The original approach applied the same rule to every campaign. Regardless of campaign characteristics, each one started from the same line, and the exposure probability was adjusted uniformly based on cumulative spend. It worked on average, but it broke wherever campaign characteristics varied sharply. Some campaigns burned through the budget early; others hit the initial cap and never fully spent.

A single rule applied uniformly was the limit. I redesigned this feature as a two-layer control loop — per-campaign learning and real-time correction.

Limits of a Single Rule

The flaw was clear. Every campaign started from the same line. Campaign characteristics live as a distribution, not an average, and they shift by interval and by environment. A single rule that assumes the average breaks at the ends of that distribution — neither the fast spenders nor the under-spenders are absorbed by the same rule.

Applying the same probability to every campaign means ignoring what each one actually is.

Two-Layer Structure

Solving this inside a single layer ran into a contradiction. React quickly and exposure becomes jittery; react slowly and budget misses pile up. Frequent probability swings looked unstable to advertisers, while only large-scale adjustments could not absorb the in-between traffic variance.

So I split it into two layers.

Slow controller. Analyzes a campaign’s recent spend pattern over a longer interval and derives a baseline for the next one.

Fast controller. Compares expected and actual spend at a shorter interval and absorbs the residual drift.

The slow controller hypothesizes the pace each campaign should follow. The fast controller checks whether the actual pace strays from that hypothesis. The two controllers’ time scales divided the responsibility naturally.

Baseline and correction, separated

The point is correction magnitude. If the slow controller fails to set the baseline, the fast controller has to swing the probability hard at every step. The more accurate the baseline, the smaller the correction.
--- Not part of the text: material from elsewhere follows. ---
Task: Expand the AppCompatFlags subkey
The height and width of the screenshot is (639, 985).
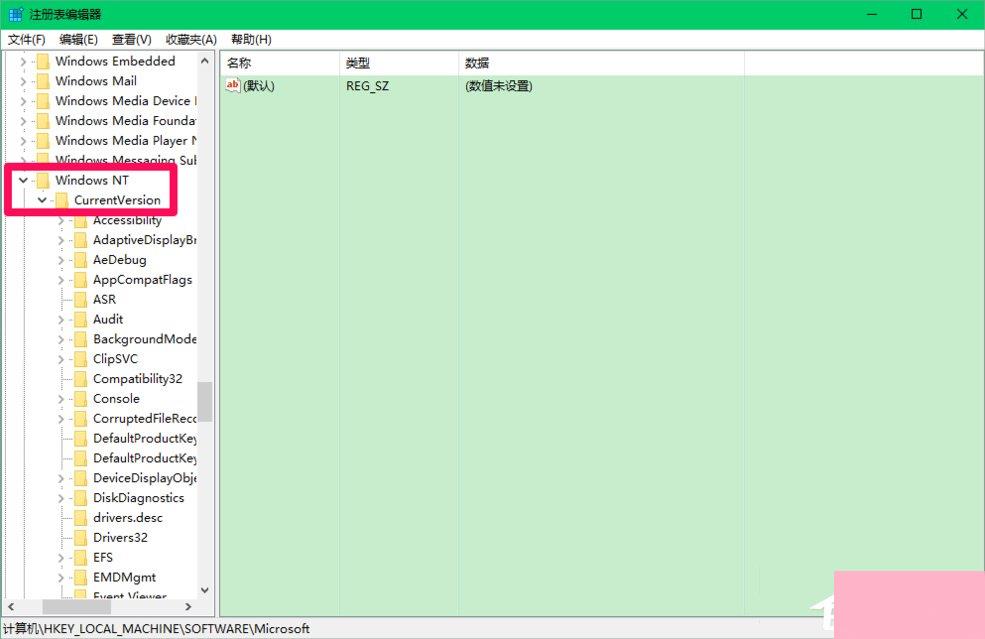Action: coord(60,279)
Small corrections do not hurt exposure stability while still absorbing short-term shocks.

The baseline itself is measurement-driven — the pace observed in the previous interval becomes the seed for the next. A simple measure-apply-measure loop.

A familiar trap follows. When the measurement is missing. Some campaigns had too little exposure in the previous interval to register a measurement at all. Without one, the correction has to come from outside as a default seed — the same shape as cold-start in general control systems, not a quirk of ad pacing.

After

Comparing the same campaigns over the same intervals before and after, three changes stood out. Initial spend concentration eased, the exposure spike at the top of each interval subsided, and under-spending campaigns saw their fill rate rise. The three changes are different faces of the same cause — moving from a fixed rule to per-campaign learning.

Retrospective

The biggest decision in this work was the split itself. Doing learning and correction inside a single layer would have made the probability jitter at every step; doing only large-scale adjustments would have missed the short-term shocks. Separating two signals with different time scales into two controllers turned out to be the natural division of responsibility.

It was interesting to see how cleanly control-loop language fits the ad domain. Problems familiar from control engineering — cold-start, integrator windup, missing measurements — appeared in ad pacing in the same shape. Where the same problem keeps reappearing in different domains, borrowing the established vocabulary keeps the thinking stable.

Next time something with a similar grain shows up — measurement signals running at two or more time scales — splitting into layers from the start is where I would begin.